Reino Unido fará investigação longa sobre oferta da Fox pela Sky

Governo britânico afirmou que a operação pode dar ao magnata Rupert Murdoch um poder excessivo

Londres – O Reino Unido pretende sujeitar a oferta de Rupert Murdoch pelo grupo de televisão por assinatura europeu Sky a uma investigação demorada e minuciosa depois de ter descoberto que o negócio de 14,8 bilhões de dólares cria o risco de dar ao magnata de mídia um poder excessivo sobre a pauta do noticiário.

A secretária britânica de Mídia, Karen Bradley, disse estar convencida de que a oferta da Twenty-First Century Fox poderia dar à família Murdoch influência demais sobre a mídia depois que a agência reguladora Ofcom avaliou o impacto do negócio.

“A entidade proposta teria o terceiro maior alcance total de qualquer provedor de notícias – só menor do que da BBC e da ITN – e iria, de forma única, abarcar a cobertura de notícias na televisão, no rádio, em jornais e online”, argumentou Bradley.

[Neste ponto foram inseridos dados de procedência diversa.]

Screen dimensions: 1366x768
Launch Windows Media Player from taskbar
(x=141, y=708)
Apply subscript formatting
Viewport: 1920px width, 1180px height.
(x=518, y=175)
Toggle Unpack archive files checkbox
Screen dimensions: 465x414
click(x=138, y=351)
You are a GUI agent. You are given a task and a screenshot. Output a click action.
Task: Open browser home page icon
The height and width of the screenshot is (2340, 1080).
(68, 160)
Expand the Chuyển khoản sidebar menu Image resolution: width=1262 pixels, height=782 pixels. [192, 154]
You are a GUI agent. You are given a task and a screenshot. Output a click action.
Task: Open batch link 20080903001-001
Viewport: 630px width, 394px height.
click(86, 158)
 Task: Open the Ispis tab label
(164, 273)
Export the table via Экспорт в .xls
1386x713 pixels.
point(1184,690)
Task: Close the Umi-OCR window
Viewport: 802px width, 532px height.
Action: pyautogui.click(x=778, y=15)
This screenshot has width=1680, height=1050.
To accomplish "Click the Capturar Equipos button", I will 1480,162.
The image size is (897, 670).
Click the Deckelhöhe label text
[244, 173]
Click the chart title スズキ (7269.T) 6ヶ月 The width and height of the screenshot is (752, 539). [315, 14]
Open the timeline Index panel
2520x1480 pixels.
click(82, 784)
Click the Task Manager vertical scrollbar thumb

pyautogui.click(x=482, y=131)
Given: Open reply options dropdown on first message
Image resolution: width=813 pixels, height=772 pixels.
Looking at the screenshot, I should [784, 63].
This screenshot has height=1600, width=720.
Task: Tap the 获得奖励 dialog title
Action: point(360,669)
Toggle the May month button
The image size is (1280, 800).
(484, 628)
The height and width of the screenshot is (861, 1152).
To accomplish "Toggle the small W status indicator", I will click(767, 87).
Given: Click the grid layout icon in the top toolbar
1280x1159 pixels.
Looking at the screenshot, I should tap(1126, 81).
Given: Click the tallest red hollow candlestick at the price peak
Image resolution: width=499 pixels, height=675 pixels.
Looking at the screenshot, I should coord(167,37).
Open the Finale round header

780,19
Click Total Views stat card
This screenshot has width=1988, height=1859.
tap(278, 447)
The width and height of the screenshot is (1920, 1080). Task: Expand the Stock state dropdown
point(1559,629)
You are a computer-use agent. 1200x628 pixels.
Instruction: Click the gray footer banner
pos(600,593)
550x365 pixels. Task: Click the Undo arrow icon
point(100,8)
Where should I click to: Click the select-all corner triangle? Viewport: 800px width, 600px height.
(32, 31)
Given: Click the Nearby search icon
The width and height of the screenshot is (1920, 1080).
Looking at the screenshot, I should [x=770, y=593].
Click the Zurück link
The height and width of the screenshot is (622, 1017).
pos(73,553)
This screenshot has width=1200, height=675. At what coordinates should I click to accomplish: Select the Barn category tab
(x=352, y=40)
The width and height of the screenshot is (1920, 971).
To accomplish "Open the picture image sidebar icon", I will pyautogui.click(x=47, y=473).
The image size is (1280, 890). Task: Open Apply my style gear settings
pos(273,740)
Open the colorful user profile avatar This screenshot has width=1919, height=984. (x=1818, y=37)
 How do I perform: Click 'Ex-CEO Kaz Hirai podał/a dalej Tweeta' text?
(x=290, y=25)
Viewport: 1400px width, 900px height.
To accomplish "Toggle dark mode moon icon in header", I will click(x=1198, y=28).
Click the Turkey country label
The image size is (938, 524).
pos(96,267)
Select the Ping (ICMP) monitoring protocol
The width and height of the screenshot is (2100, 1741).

Murdoch, de 86 anos, e sua família cobiçam há tempos o controle total da Sky, apesar dos danos causados por umatentativa anterior de 2011, quando seu negócio de jornais britânico foi envolvido em um escândalo de grampos telefônicos que os forçou a desistir da compra.

Um inquérito público sobre o caso revelou laços profundos entre Murdoch e o establishment político, o que tornou a nova oferta potencialmente tóxica para o governo da primeira-ministra do Reino Unido, Theresa May, que luta pela sobrevivência desde que perdeu sua maioria parlamentar.

Bradley pediu à agência reguladora para examine se a Fox teria controle demais sobre a mídia e se estaria empenhada em respeitar os padrões de transmissão se fosse autorizada a comprar a empresa de satélites que transmite no Reino Unido, na Irlanda, Alemanha, Áustria e Itália.

A Fox se disse decepcionada com a rejeição governamental de seus planos de manter a independência editorial da Sky News, e disse que uma investigação completa poderia adiar a finalização do acordo para junho próximo.

“Vamos continuar a trabalhar construtivamente com as autoridades britânicas”, disse o canal.